The symmetric part of the tensor product ${\bf 4}\otimes{\bf 4}$ reads $${\bf 10}~\cong~ {\bf 4}\odot{\bf 4} ~\cong~\underbrace{{\bf 3}\odot {\bf 3}}_{~\cong~{\bf 5} ~ \oplus~ {\bf 1}}\oplus {\bf 3}_S \oplus {\bf 1},\tag{4} $$ while the antisymmetric part is
$$ {\bf 6}~\cong~{\bf 4}\wedge{\bf 4} ~\cong~\underbrace{{\bf 3}\wedge {\bf 3}}_{\text{axial vector}}\oplus \underbrace{{\bf 3}_A}_{\text{vector}} ,\tag{5} $$
cf. OP's title question. In eq. (5) we used Hodge duality in 3D, cf. e.g. this Phys.SE post.
Qmechanic's answer is beautiful.

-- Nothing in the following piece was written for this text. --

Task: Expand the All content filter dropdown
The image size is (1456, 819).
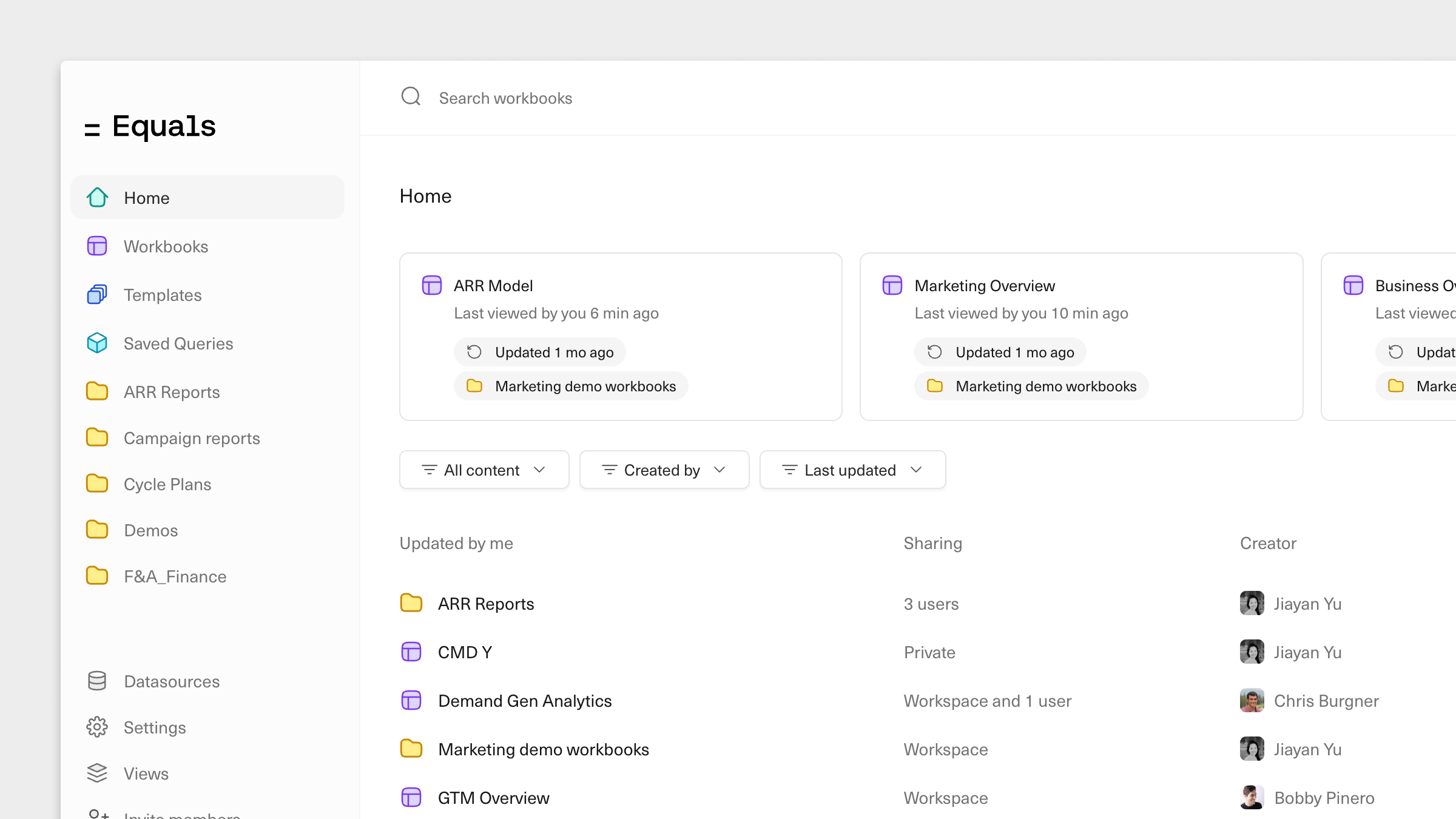Action: click(484, 470)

I'll clarify one non-obvious detail, namely why the $\textbf{3}\wedge \textbf{3}$ transforms as a vector under the identity component of the rotation group. (It doesn't transform as a vector under reflections, which is why we call it an axial vector.)
Let $F_{ab}$ be an antisymmetric tensor in 4d spacetime, and use $0$ for the "time" index and $\{1,2,3\}$ for the "space" indices. When Lorentz transformations are restricted to rotations, the components $F_{jk}$ with $j,k\in\{1,2,3\}$ do not mix with the component $F_{0k}=-F_{k0}$, so we can consider only the components $F_{jk}$. These are the components of the $\textbf{3}\wedge \textbf{3}$ in Qmechanic's answer.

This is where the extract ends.